- _TO DO_
In the entries that follow, find the word "computer" and report each line it is on.

(Beginning of DATA EXCERPTS)

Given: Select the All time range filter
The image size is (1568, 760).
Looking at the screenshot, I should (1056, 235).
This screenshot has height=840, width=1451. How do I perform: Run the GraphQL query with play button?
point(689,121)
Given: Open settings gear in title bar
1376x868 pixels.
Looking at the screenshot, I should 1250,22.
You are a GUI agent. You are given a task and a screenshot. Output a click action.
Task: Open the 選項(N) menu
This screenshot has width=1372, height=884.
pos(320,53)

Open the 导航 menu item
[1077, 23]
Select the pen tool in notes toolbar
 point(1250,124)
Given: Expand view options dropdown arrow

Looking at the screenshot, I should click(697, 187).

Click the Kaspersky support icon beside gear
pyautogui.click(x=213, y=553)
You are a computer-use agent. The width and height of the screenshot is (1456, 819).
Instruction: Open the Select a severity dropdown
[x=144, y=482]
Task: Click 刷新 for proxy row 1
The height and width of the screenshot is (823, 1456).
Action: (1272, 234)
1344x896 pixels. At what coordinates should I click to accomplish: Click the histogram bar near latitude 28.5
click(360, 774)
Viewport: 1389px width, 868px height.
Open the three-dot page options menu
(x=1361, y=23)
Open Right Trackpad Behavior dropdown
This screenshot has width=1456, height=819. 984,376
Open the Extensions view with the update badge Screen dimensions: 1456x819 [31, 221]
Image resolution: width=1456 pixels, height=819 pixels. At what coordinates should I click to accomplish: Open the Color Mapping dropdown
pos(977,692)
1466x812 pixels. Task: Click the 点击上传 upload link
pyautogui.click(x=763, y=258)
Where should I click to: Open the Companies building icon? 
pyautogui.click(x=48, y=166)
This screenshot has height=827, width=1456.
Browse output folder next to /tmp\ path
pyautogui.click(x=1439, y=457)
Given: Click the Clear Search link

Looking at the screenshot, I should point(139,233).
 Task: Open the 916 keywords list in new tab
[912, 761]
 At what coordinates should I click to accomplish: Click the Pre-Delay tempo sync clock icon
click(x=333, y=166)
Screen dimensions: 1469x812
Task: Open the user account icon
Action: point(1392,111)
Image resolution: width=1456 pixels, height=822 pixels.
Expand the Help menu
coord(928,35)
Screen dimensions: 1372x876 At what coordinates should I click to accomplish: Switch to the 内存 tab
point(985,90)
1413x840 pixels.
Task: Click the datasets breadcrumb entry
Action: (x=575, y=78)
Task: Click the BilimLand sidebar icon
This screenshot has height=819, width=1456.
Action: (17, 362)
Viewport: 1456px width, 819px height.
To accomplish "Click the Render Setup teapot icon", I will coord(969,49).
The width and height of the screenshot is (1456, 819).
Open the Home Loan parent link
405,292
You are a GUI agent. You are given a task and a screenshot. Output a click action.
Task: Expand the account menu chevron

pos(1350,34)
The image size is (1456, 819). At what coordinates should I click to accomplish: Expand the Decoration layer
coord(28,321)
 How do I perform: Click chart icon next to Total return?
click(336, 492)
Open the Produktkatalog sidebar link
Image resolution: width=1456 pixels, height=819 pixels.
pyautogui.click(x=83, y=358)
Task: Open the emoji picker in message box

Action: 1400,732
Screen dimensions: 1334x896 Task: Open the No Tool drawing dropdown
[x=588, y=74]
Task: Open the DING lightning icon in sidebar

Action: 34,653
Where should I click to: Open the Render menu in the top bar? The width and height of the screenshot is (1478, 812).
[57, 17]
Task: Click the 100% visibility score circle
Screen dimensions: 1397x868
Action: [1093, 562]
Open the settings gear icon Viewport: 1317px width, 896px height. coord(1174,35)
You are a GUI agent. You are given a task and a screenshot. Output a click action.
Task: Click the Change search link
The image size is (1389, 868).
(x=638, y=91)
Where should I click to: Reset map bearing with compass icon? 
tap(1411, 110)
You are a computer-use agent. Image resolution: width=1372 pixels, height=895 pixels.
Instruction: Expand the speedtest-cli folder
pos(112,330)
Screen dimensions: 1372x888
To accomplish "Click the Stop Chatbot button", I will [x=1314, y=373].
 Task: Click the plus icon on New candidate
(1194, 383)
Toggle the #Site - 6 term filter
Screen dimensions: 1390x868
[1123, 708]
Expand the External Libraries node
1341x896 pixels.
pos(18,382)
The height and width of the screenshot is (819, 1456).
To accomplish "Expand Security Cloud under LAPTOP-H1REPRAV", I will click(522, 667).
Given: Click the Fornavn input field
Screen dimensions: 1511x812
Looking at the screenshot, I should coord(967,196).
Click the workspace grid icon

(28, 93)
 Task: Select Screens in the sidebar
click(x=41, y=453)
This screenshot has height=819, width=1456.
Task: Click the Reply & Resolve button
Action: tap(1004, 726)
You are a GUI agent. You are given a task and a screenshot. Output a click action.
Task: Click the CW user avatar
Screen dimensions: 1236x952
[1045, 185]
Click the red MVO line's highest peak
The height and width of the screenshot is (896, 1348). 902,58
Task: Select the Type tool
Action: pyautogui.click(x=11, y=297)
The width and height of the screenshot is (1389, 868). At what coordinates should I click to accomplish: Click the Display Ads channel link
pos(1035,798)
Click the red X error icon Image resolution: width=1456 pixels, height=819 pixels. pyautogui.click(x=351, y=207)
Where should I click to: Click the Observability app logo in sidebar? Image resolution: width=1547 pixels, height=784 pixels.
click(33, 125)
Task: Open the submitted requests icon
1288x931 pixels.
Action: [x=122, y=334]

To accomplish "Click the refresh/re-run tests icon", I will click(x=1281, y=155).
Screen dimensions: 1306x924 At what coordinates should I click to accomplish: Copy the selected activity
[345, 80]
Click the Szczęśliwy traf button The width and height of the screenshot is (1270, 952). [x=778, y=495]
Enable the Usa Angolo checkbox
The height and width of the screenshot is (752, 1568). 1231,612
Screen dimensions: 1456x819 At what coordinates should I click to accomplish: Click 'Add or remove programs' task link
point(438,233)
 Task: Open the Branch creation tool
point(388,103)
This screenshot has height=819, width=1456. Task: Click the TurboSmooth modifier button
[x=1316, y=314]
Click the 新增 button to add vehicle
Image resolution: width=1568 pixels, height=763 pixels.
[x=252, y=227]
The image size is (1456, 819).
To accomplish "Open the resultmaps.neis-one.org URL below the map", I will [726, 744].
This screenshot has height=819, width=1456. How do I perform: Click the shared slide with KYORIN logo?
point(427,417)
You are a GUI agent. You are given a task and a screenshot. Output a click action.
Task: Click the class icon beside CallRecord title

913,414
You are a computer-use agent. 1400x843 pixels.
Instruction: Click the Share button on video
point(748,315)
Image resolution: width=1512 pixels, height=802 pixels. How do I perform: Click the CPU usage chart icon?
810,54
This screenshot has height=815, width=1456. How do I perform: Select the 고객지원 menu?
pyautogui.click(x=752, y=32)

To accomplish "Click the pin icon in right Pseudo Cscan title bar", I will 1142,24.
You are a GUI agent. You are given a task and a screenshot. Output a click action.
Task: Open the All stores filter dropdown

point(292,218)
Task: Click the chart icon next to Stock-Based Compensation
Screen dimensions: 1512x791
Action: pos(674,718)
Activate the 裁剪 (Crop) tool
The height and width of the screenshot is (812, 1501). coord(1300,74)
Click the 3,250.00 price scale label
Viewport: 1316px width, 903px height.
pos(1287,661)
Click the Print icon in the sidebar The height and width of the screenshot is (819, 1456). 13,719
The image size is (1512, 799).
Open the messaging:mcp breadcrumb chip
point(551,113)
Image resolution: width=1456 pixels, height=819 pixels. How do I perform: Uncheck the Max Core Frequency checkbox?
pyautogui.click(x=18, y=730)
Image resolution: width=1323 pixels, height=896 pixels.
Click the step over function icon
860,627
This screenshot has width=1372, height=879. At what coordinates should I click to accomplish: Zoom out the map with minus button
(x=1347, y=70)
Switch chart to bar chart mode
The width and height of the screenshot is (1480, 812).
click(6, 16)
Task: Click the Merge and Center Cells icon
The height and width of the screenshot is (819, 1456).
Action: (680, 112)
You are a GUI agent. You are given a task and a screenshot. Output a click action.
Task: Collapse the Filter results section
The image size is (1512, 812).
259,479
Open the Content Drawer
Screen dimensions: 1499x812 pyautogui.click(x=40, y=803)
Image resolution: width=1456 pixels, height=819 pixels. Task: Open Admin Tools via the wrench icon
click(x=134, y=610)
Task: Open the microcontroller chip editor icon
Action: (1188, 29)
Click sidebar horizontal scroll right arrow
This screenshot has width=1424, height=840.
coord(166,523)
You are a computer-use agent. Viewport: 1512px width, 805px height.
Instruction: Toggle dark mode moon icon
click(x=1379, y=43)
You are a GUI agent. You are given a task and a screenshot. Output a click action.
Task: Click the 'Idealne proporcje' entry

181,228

(End of DATA EXCERPTS)

- _ANSWER BOX_
You are a computer-use agent. The width and height of the screenshot is (1456, 819).
You are a computer-use agent. Image resolution: width=1372 pixels, height=895 pixels.
You are a computer-use agent. 1400x843 pixels.
You are a computer-use agent. Viewport: 1512px width, 805px height.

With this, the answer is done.